Monadic testing usually is the best method. Testing a product by itself offers many advantages. Interaction between products, which occurs in paired-comparison tests, is eliminated. The monadic test simulates real life - we usually use products one at a time. By focusing the respondent's attention on one product, the monadic test provides the most accurate and actionable diagnostic information. The monadic design also permits use of normative data and development of norms and action standards.

Virtually all products can be tested monadically, whereas many cannot be accurately tested in paired-comparison designs. For example, a product with a very strong flavor (hot peppers, alcohol, etc.) may deaden or inhibit the taste buds, so the respondent cannot really taste the second product.

Sequential monadic designs are often used to reduce costs. In this design, each respondent evaluates two products. The respondent uses one product, evaluates it, then uses the second product and evaluates it. The sequential monadic design works reasonably well in most instances, and offers some of the same advantages as pure monadic testing.

Be aware, however, of the "suppression effect" in sequential monadic testing. All the test scores will be lower in a sequential monadic design than in a pure monadic test. Therefore the results from sequential monadic tests cannot be compared to monadic test results. Also, as in paired-comparison testing, an "interaction effect" is at work in sequential monadic designs. If one of the two products is exceptionally good, then the other product's test scores are disproportionately lower, and vice versa.

Paired-comparison designs, in which the consumer is asked to use two products and determine which product is better, appeals to our common sense. It's a wonderful design if you're presenting evidence to a jury, because of its "face value" or "face validity."

The paired comparison can be a very sensitive testing technique (i.e., it can measure very small differences) between two products. Also the paired-comparison test is often less expensive than other methods, because sample sizes can be smaller in some instances.
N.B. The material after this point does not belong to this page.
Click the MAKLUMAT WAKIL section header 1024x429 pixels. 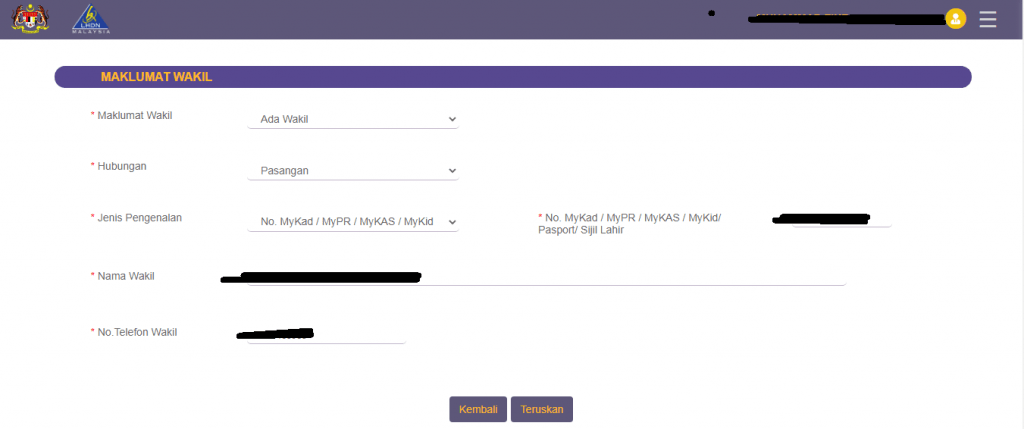pyautogui.click(x=156, y=77)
Paired comparison testing, however, has limited value in a serious, ongoing product testing program The paired-comparison test does not tell us when both products are bad. The paired-comparison test does not lend itself to the use of normative data. The paired-comparison test is heavily influenced by the "interaction effect" - that is, any variations in the product we are testing against will create corresponding variance in our product's test scores.
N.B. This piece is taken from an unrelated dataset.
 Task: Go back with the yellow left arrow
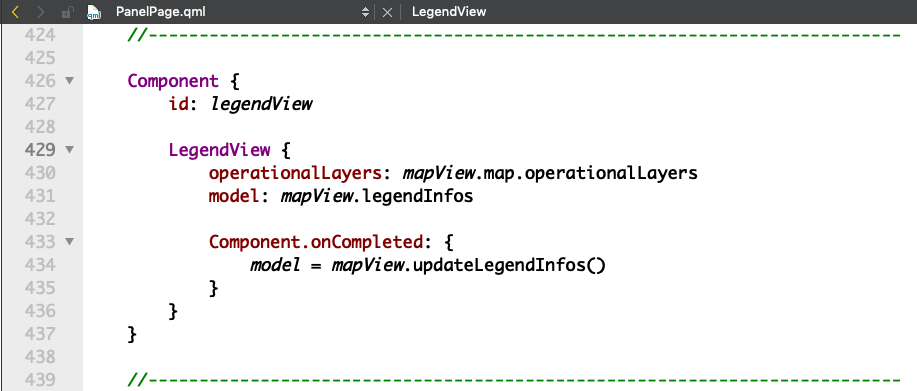[16, 12]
The protomonadic design's definition varies greatly from researcher to researcher. It begins as a monadic test, followed by a paired comparison. Often, sequential monadic tests are also followed by a paired-comparison test. The protomonadic design yields good diagnostic data, and the paired-comparison at the end can be thought of as a safety net - as added insurance that the results are correct. The protomonadic design is typically used in central-location taste testing, not in-home (because of complexity of execution).

Non-packaged good categories

While most product testing is conducted in the food and beverage industries, product testing concepts and methods are applicable to virtually all product categories, although the structure and mechanics of execution will vary greatly from category to category. Computer software, furniture, store environments, dog food , airline service, equipment prototypes - any and all of these products can be tested.

Competitive advantage

The ultimate benefit of product testing is competitive advantage. Product superiority is the surest way to dominate a product category or industry. Companies dedicated to ongoing product improvement and testing can achieve superiority and a competitive advantage of great strategic significance.

Companies that ignore product improvement and product testing, on the other hand, may wake up one morning to find themselves on the brink of extinction from a competitor who has built a better mousetrap.